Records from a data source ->
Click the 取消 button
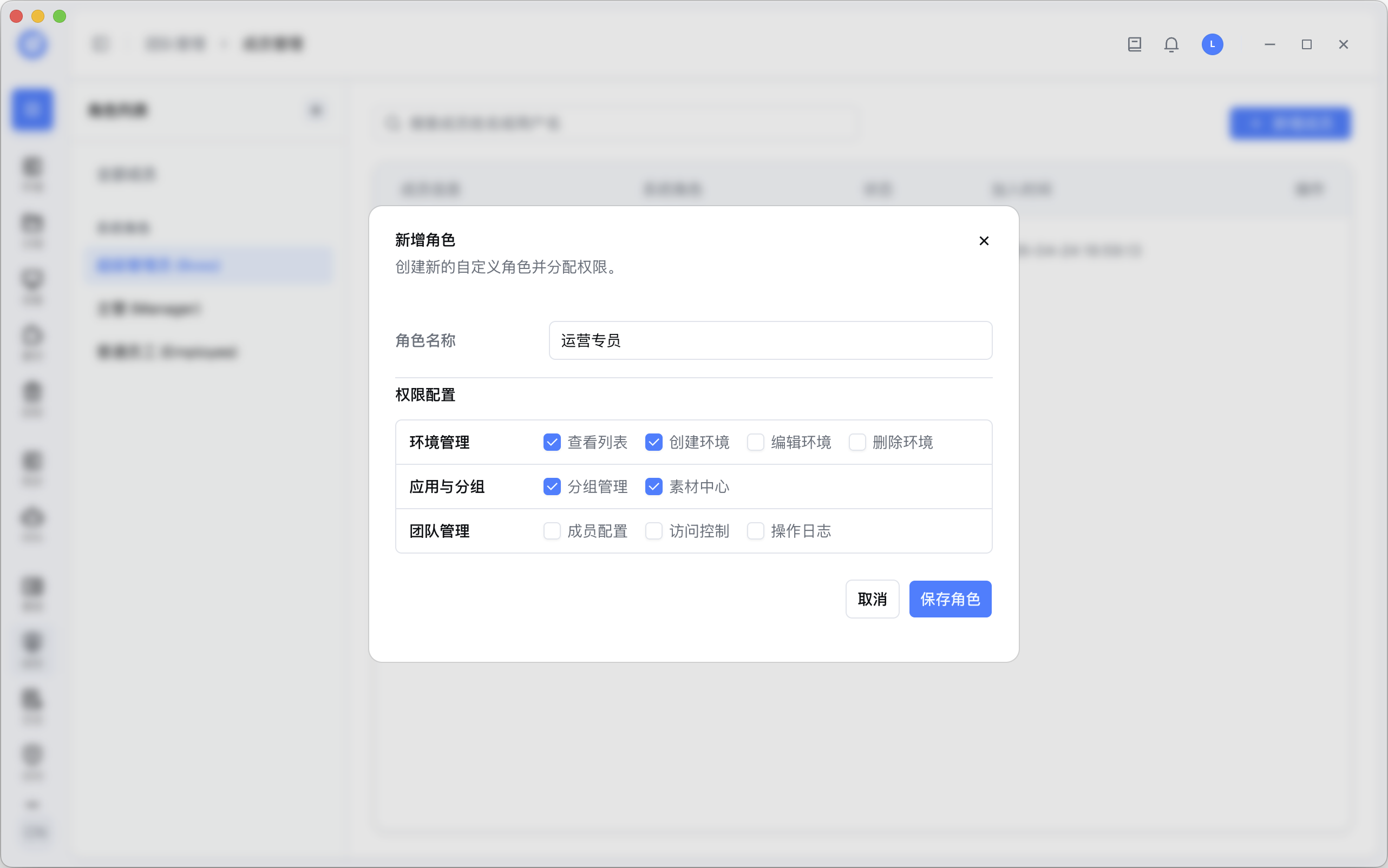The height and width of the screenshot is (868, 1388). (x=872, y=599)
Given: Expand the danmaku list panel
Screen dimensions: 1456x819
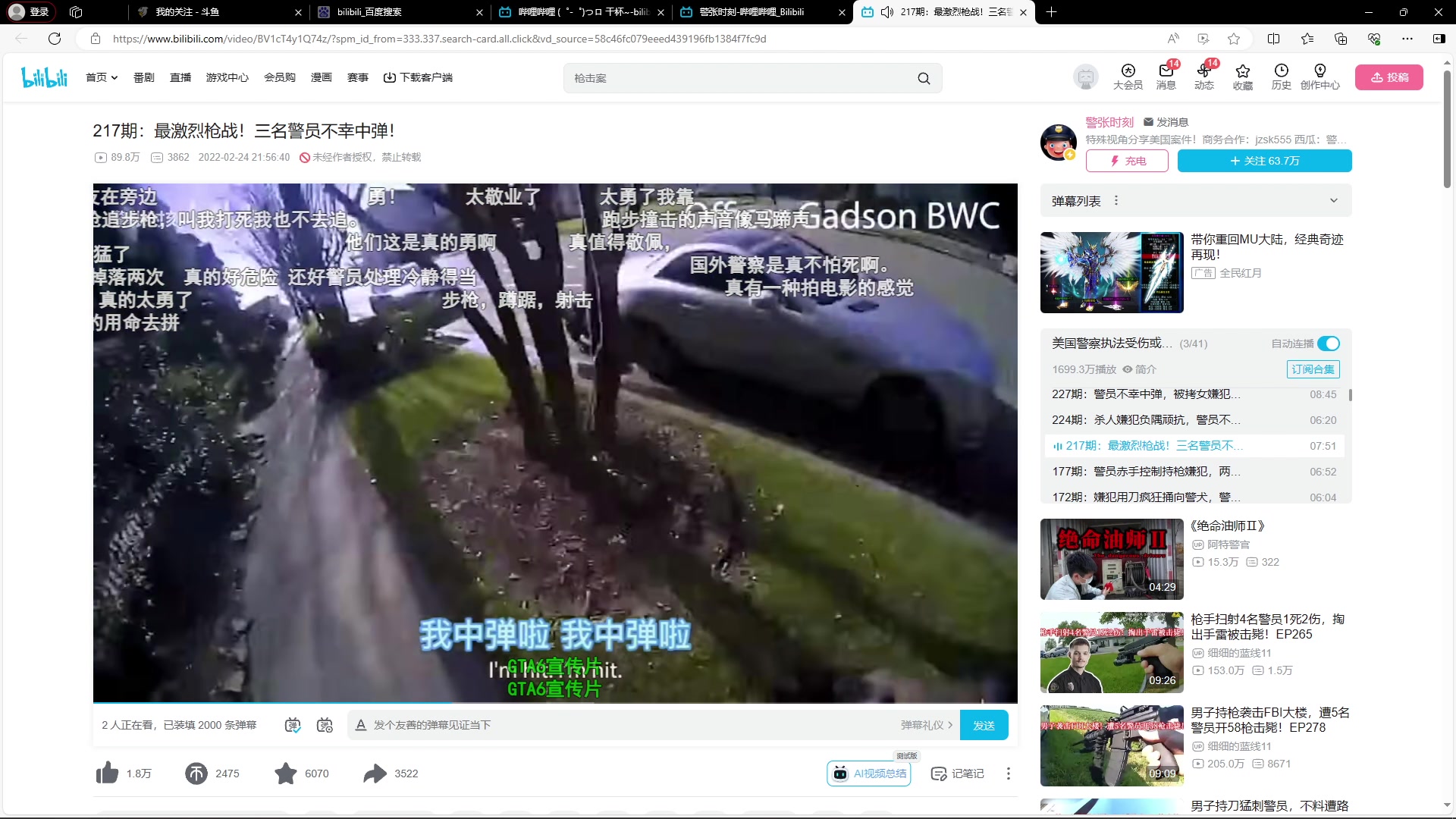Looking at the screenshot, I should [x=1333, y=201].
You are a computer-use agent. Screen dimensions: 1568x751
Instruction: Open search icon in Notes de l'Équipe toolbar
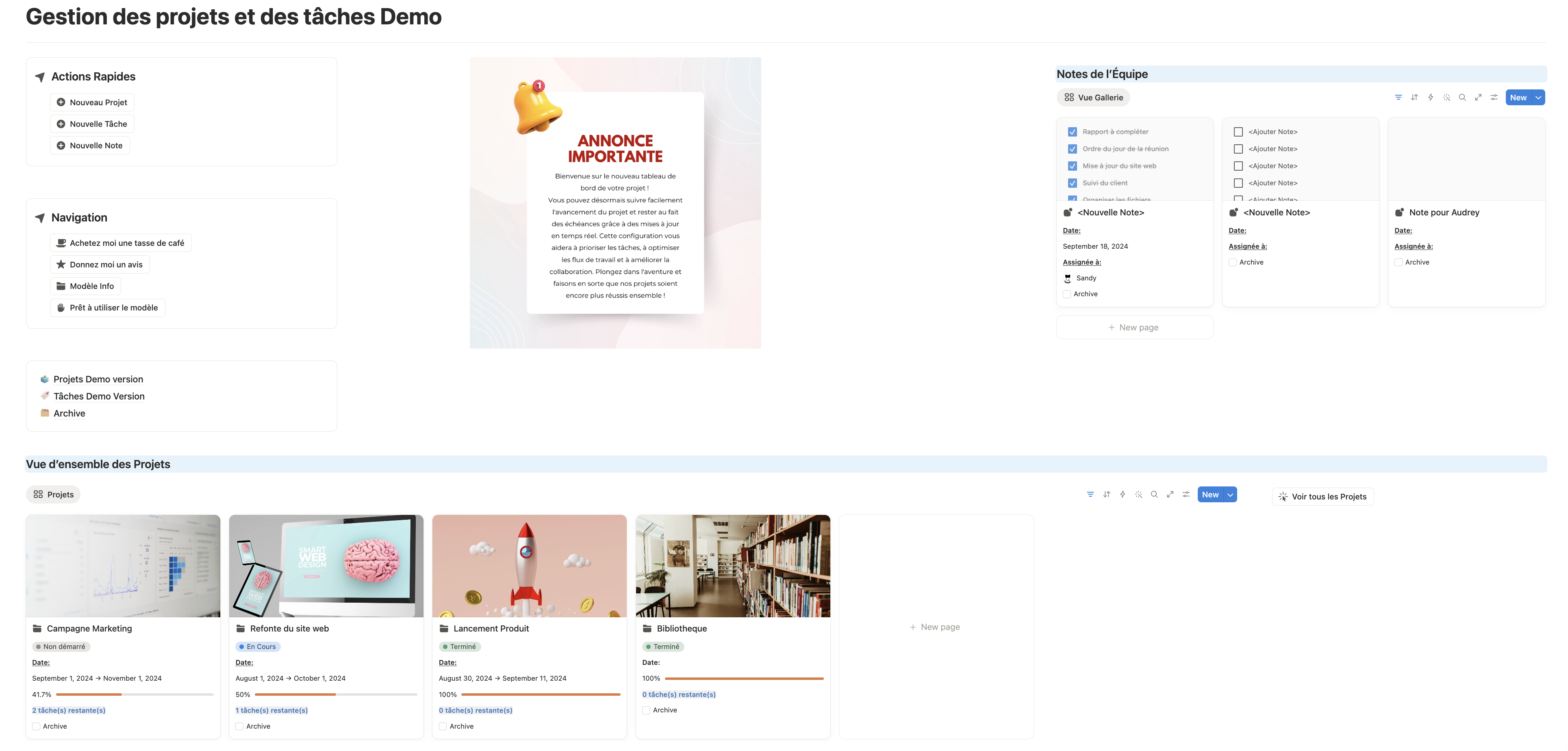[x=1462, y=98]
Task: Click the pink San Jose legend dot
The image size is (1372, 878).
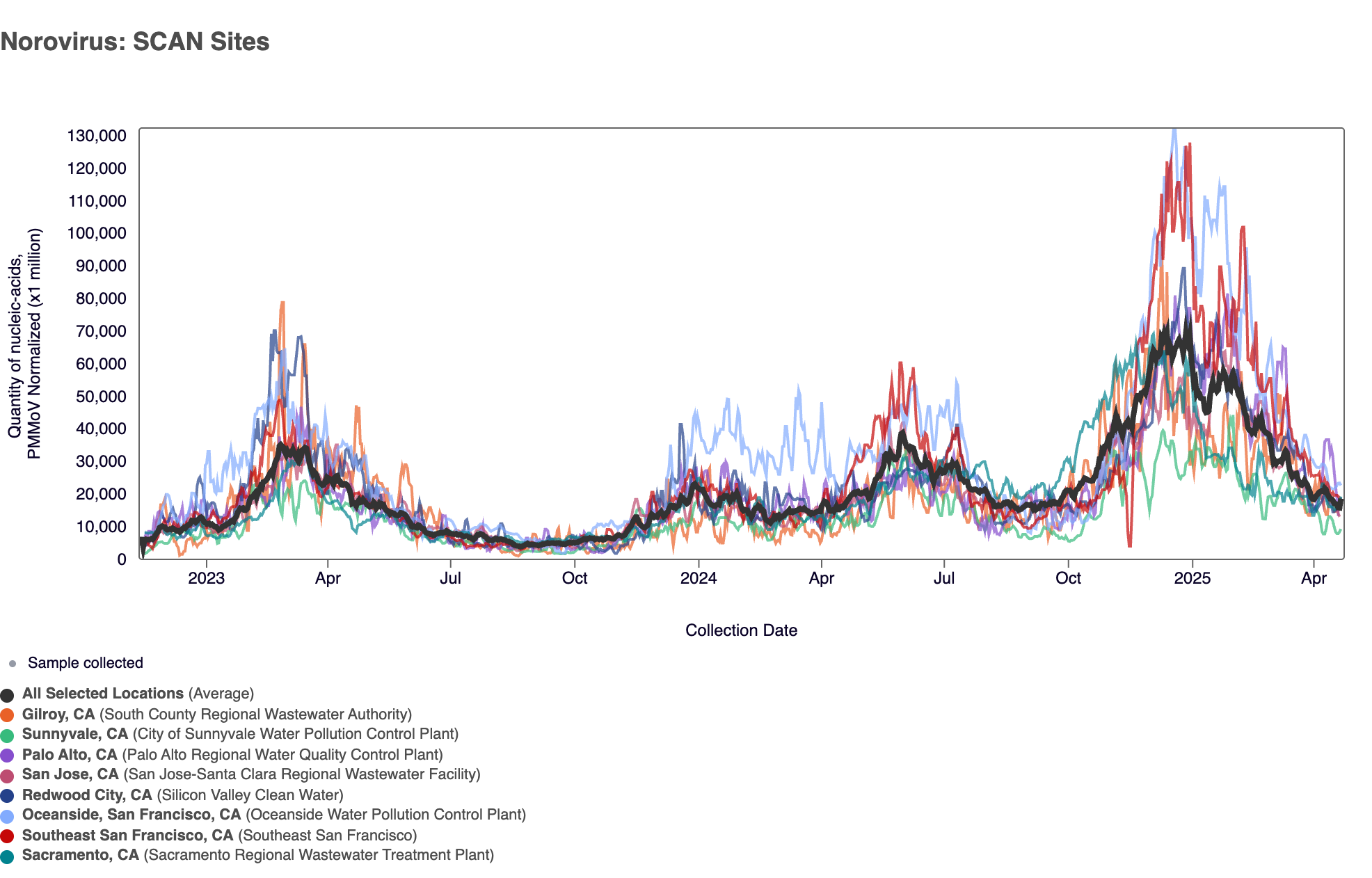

Your goal ->
Reproduce precisely the lines of the entries above, from the one containing "Instruction: Open search" through the final one, both ends included, and omit the pictures.

Solution for this exercise ->
Instruction: Open search icon in Notes de l'Équipe toolbar
[x=1462, y=98]
Task: Click the pink San Jose legend dot
The image size is (1372, 878).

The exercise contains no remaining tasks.